**Exercise description**
Say how many lines below have "dropdown" in them, giving the number alone.
--- Exercise data Enclosed Below ---
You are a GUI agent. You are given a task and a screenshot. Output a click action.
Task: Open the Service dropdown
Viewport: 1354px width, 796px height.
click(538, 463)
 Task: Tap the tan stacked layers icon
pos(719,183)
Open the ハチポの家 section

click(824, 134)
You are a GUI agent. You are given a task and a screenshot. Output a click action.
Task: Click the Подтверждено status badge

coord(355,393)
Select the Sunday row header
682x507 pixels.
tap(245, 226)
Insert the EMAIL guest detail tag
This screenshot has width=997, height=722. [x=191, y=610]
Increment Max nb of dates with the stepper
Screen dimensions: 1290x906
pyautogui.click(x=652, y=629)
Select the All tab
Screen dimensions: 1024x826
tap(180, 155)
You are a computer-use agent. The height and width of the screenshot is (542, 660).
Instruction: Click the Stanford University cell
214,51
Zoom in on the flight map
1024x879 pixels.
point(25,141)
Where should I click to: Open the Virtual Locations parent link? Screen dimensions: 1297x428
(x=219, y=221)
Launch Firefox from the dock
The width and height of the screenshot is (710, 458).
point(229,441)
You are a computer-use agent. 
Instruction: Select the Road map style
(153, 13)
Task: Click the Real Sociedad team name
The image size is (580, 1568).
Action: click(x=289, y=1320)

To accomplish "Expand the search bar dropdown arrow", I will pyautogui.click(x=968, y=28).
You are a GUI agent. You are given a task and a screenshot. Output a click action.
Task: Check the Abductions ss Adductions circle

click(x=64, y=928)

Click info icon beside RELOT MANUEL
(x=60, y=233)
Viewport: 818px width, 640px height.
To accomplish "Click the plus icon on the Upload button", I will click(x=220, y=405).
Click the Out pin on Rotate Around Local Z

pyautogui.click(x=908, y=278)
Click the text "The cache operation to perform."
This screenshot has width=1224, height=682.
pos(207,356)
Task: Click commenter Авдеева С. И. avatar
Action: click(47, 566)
--- End of Enclosed Exercise data ---
**Solution to this problem**
2